* [THE TASK]: The answer must consist solely of the lines from the one containing "Image resolution: width=2380" to the end of the entries below, repeated exactly.

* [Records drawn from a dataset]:
—————

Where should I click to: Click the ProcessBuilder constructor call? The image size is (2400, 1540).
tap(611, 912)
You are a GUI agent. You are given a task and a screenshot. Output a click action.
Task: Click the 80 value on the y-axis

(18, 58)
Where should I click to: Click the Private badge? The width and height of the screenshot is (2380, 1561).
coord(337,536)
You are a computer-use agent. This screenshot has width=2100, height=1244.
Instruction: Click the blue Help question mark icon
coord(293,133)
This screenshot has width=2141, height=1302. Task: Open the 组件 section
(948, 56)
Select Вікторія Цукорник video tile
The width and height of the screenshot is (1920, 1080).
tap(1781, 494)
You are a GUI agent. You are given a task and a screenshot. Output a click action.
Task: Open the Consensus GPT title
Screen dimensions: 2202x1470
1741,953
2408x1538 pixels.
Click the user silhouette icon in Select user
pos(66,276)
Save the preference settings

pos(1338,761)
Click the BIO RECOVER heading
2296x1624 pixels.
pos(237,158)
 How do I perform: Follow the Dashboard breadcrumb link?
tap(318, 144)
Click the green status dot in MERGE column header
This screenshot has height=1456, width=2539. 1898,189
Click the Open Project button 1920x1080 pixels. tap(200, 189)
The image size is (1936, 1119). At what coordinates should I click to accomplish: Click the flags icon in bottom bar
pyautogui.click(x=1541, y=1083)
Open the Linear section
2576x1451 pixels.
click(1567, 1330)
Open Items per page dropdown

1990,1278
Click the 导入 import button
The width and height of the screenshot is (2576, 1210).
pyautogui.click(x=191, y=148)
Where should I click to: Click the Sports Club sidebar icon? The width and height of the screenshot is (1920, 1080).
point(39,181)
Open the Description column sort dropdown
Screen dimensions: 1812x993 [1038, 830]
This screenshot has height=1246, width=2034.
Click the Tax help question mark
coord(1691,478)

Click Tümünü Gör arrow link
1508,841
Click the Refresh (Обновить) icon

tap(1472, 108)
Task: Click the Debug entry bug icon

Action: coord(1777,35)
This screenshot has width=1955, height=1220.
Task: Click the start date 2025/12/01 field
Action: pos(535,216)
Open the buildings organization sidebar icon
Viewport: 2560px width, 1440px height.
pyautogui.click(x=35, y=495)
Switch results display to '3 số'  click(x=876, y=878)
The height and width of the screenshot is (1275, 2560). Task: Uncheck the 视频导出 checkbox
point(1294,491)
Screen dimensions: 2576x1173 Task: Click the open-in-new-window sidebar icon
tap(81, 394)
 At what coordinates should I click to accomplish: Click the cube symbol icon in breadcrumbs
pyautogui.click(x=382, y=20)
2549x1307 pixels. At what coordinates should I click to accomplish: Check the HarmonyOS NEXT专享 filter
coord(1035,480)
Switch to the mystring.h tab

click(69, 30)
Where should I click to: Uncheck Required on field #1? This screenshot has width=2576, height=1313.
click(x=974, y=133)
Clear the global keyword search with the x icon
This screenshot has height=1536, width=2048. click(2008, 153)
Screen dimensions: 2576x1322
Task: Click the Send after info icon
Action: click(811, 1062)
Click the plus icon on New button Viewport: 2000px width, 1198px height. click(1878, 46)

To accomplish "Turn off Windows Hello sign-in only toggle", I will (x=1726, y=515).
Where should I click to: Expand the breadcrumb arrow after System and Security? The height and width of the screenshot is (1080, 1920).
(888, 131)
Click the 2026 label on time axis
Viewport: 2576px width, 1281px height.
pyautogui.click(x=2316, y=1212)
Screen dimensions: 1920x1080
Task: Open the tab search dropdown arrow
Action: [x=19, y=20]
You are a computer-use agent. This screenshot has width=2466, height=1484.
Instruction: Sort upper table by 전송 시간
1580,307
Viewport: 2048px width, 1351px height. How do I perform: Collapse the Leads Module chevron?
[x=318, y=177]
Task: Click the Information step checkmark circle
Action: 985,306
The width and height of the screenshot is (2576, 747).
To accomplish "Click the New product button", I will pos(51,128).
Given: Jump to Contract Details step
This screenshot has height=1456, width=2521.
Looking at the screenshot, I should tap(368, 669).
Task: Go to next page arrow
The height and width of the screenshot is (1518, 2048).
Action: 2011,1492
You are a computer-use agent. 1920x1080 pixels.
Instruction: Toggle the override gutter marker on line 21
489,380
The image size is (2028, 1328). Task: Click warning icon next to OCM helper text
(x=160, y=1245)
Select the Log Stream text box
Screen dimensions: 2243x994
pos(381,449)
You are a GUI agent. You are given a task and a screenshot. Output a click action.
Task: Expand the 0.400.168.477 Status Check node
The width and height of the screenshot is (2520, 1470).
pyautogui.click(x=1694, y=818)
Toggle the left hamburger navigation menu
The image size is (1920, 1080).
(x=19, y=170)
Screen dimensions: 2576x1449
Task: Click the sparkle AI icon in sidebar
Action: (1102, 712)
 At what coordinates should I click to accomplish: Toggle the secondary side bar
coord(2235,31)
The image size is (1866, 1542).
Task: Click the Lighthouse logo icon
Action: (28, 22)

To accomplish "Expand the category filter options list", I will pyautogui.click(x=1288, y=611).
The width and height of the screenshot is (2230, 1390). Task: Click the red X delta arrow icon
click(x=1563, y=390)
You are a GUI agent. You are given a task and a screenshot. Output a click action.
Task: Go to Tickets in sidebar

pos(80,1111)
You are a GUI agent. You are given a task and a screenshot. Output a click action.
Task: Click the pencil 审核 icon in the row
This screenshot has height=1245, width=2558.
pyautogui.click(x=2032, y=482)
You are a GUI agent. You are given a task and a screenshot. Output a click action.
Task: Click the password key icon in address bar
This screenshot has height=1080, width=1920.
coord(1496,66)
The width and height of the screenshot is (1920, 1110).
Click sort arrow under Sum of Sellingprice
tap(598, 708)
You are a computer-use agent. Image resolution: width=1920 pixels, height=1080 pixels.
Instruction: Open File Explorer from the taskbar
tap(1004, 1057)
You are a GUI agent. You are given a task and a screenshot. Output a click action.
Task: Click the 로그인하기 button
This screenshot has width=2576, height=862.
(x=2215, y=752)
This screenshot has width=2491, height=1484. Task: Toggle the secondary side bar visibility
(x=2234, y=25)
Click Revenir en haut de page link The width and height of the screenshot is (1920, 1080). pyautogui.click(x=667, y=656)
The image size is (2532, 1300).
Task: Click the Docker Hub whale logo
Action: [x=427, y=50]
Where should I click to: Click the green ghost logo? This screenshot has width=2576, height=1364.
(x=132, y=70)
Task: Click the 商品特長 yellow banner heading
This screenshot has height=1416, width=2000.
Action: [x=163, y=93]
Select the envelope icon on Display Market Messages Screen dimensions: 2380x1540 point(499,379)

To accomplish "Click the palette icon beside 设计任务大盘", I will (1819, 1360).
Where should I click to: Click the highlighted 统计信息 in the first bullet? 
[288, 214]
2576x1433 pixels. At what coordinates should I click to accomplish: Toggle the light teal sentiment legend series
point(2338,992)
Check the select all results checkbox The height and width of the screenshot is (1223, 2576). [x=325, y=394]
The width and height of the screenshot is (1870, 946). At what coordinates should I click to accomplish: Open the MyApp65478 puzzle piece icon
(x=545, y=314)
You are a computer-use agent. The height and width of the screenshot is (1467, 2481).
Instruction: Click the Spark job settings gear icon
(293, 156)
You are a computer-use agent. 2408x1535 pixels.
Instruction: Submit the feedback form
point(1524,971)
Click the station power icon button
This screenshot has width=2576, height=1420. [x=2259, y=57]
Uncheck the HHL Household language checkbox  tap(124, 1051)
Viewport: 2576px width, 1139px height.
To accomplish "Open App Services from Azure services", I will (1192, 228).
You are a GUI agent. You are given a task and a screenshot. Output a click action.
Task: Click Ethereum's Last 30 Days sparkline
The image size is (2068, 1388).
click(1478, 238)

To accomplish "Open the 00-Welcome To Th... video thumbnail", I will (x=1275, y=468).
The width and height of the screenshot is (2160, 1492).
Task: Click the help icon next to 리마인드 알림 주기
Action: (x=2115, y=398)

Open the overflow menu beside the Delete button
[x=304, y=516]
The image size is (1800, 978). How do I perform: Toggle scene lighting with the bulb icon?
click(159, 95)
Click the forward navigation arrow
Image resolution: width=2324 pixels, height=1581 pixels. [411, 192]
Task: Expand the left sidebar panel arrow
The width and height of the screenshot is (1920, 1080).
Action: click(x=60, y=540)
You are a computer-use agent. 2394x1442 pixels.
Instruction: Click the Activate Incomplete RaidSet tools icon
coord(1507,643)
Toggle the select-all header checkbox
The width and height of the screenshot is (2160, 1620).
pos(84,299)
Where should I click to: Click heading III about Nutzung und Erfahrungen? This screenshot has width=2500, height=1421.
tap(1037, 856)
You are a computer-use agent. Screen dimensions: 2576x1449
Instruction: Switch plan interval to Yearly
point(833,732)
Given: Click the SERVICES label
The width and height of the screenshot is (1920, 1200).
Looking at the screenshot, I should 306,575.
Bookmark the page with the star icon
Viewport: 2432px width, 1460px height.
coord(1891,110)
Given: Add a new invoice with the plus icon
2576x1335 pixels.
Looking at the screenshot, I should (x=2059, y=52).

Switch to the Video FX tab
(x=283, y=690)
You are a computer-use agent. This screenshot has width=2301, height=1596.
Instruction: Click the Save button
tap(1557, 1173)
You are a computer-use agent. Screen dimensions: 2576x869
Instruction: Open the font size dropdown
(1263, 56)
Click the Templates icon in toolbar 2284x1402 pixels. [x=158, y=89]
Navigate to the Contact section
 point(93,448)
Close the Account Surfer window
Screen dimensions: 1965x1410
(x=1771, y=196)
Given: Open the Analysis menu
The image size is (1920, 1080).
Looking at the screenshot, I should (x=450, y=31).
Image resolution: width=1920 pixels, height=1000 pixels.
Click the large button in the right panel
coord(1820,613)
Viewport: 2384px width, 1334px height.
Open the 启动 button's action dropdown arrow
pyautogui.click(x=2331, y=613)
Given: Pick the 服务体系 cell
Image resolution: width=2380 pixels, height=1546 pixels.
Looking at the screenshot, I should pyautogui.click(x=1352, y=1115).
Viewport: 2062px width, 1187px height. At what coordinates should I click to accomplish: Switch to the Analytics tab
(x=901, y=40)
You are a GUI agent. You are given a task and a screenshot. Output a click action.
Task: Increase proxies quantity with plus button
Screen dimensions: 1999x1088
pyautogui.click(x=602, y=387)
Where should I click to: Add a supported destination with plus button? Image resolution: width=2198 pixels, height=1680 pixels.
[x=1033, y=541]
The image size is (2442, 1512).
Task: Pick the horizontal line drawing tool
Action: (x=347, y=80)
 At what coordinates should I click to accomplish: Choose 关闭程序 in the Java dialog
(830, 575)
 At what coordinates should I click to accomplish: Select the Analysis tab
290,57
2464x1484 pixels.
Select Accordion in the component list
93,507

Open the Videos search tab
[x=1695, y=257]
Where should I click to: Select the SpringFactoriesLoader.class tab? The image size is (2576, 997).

—————

* [EXERCISE SOLUTION]:
Image resolution: width=2380 pixels, height=1546 pixels.
Looking at the screenshot, I should pyautogui.click(x=1352, y=1115).
Viewport: 2062px width, 1187px height. At what coordinates should I click to accomplish: Switch to the Analytics tab
(x=901, y=40)
You are a GUI agent. You are given a task and a screenshot. Output a click action.
Task: Increase proxies quantity with plus button
Screen dimensions: 1999x1088
pyautogui.click(x=602, y=387)
Where should I click to: Add a supported destination with plus button? Image resolution: width=2198 pixels, height=1680 pixels.
[x=1033, y=541]
The image size is (2442, 1512).
Task: Pick the horizontal line drawing tool
Action: (x=347, y=80)
 At what coordinates should I click to accomplish: Choose 关闭程序 in the Java dialog
(830, 575)
 At what coordinates should I click to accomplish: Select the Analysis tab
290,57
2464x1484 pixels.
Select Accordion in the component list
93,507

Open the Videos search tab
[x=1695, y=257]
Where should I click to: Select the SpringFactoriesLoader.class tab? The image size is (2576, 997).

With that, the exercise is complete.